If there’s one difference between so-called “complementary and alternative medicine” (CAM) and science-based medicine (SBM), it’s the role of anecdotes in each. CAM and SBM each take a very different view of anecdotes. In SBM, anecdotes are relegated to a very low rung on the evidence ladder. They are a starting point in that, if well-documented enough and convincing enough, they can serve as the basis to suggest that clinical research or clinical trials might be indicated. Sometimes, in the case of rare diseases where numbers of patients are so small that randomized clinical trials are not feasible, they might even guide therapy. But, for the most part, they are not what we base therapeutic decisions on. In contrast, CAM practitioners view anecdotes very differently.

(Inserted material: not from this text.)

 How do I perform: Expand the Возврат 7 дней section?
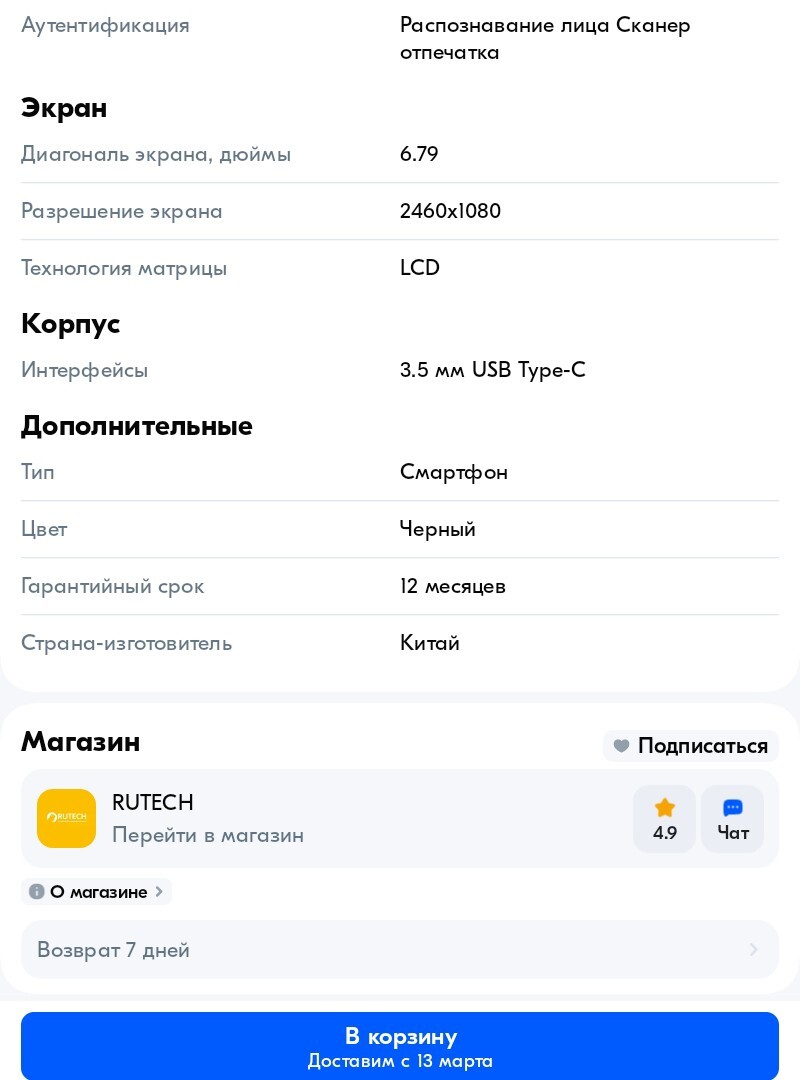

In fact, it can be argued that anecdotes, more than anything else, determine what CAM practitioners do. Indeed, what is the antivaccine movement, for example, based on other than anecdotes? What is homeopathy but anecdotal medicine. Think about it. Homeopathy is designed to treat symptoms, which, its practitioners say, can be relieved by ridiculously diluted solutions of substances or extracts that cause that symptom in healthy people. And how is it determined what symptoms are caused by what remedy? Homeopaths do something called “provings,” which are basically anecdotes, in which healthy people are given the proposed remedy and then keep a detailed diary of what the the effects they feel (or think they feel) are, including dreams, thoughts, symptoms, and feelings. I’ve written about homeopathic provings before, and they can be a hoot. For instance, I’ve even seen an example of something claimed to be homeopathic antimatter.

No wonder it’s no surprise that it was a homeopath named Heidi Stevenson, who wrote a piece called Anecdotal Evidence: The Basis of All Knowledge and decorated it with a rather bad bit of art by another homeopath named Gina Tyler. We’ve met Stevenson before a couple of years ago, when she launched a truly despicable tirade at Steve Barrett. Yes, in this piece, Stevenson argues that anecdotes trump science, so much so that doctors use anecdotes themselves. The post is a mixture of straw men and distortions, all mixed in with a profound misunderstanding of how doctors think and operate. She begins by lamenting how physicians will dismiss anecdotal evidence by pointing out that, yes, it is anecdotal evidence. Then she counters with what she considers to be examples of anecdotal evidence that we as physicians use all the time:

Doctors effectively and necessarily use anecdotal evidence every day. These bastions of evidence-based medicine actually base most of their practices on anecdotes. Sound crazy?


  • If you tell your doctor that a drug he’s just given you is causing a terrible headache, the chances are that you’ll be believed, and your treatment will be changed. He’s basing that decision on the anecdotal evidence you’ve just given.
  • Doctors tell each other stories of experiences during surgeries. If one doctor tries a new technique in surgery, it is almost never tested. Other doctors simply try it themselves if it sounds interesting. They’re basing those decisions on nothing but anecdotal evidence.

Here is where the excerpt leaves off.